While sales in Accelera rose 10% year-on-year to $121m, the division posted an EBITDA loss of $336m.
The $240m non-cash charge, equal to $1.73 per diluted share, contributed to a fall in company-wide net income to $536m, down from $809m in 2024.
The American engine manufacturer said the Accelera non-cash charges reflected “policy-driven shifts in hydrogen adoption expectations.”
It added in its Q3 2025 earnings statement, “Due to the significantly weaker prospects for demand, we are undertaking a strategic review of the electrolyser business.”
Chair and CEO Jennifer Rumsey said that while “uncertainty in a number of our end markets persists,” the quarter’s results highlighted Cummins’ “diversified portfolio, effective cost discipline and commitment to delivering for our customers.”
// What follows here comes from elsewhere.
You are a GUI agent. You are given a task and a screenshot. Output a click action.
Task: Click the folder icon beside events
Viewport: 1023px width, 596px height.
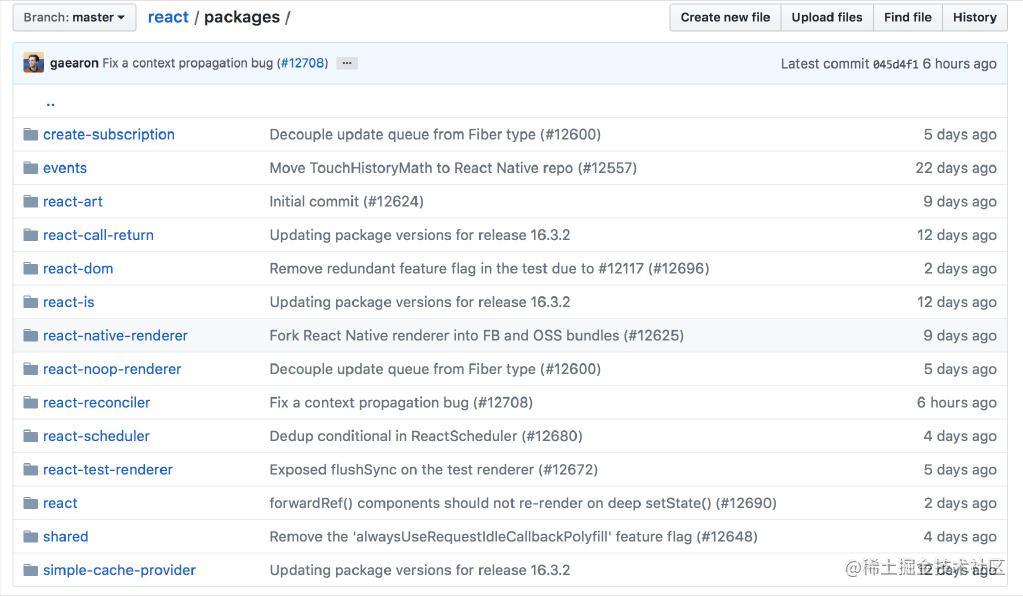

Cummins had already undertaken a major restructuring of its Accelera business in 2025, following a $312m write-down in Q4 2024.
The company said it would “streamline operations and refocus investments.” The upcoming “strategic review” is expected to narrow the process further, targeting the electrolyser division specifically.
The announcement underscores the continuing challenges facing Cummins’ hydrogen operations, aligning with wider industry concerns.
The Hydrogen Council’s Global Hydrogen Compass report recently warned that demand is clean hydrogen’s “next great test”, despite more than $110bn in global investment commitments.